Instructions for the task: With the line containing "Given: Click Send us a private message button" as the first and the final line of the entries as the last, repeat exactly the lines in that span, including both.

(Stored data begins)

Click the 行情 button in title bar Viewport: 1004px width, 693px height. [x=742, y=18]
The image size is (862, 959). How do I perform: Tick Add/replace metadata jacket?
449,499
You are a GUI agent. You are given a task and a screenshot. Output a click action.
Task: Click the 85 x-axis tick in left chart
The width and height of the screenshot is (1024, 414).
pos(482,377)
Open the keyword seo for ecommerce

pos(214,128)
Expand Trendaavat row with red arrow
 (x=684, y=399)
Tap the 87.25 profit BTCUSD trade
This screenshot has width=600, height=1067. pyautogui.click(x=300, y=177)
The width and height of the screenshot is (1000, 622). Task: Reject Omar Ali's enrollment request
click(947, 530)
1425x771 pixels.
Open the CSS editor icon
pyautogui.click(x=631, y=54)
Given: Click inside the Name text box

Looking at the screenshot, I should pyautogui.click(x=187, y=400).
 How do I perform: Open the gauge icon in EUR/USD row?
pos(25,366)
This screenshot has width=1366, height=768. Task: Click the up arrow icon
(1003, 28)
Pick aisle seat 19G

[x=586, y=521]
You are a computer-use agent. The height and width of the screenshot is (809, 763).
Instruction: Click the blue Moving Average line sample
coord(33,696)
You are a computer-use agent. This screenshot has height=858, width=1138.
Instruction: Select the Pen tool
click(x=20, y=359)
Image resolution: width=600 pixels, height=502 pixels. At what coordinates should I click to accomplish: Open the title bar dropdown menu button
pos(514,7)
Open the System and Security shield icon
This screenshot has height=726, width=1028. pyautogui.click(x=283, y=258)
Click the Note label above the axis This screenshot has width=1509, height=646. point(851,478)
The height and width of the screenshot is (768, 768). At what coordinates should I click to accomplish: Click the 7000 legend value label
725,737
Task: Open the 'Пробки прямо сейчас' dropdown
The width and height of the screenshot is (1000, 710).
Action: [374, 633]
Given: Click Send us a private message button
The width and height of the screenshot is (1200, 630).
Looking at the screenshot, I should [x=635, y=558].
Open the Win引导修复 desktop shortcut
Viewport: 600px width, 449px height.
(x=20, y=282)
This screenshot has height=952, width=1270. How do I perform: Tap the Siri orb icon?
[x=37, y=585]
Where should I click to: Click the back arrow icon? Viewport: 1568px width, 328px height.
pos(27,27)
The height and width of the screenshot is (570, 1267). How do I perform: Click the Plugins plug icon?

(Stored data ends)

Task result:
Given: Click Send us a private message button
The width and height of the screenshot is (1200, 630).
Looking at the screenshot, I should [x=635, y=558].
Open the Win引导修复 desktop shortcut
Viewport: 600px width, 449px height.
(x=20, y=282)
This screenshot has height=952, width=1270. How do I perform: Tap the Siri orb icon?
[x=37, y=585]
Where should I click to: Click the back arrow icon? Viewport: 1568px width, 328px height.
pos(27,27)
The height and width of the screenshot is (570, 1267). How do I perform: Click the Plugins plug icon?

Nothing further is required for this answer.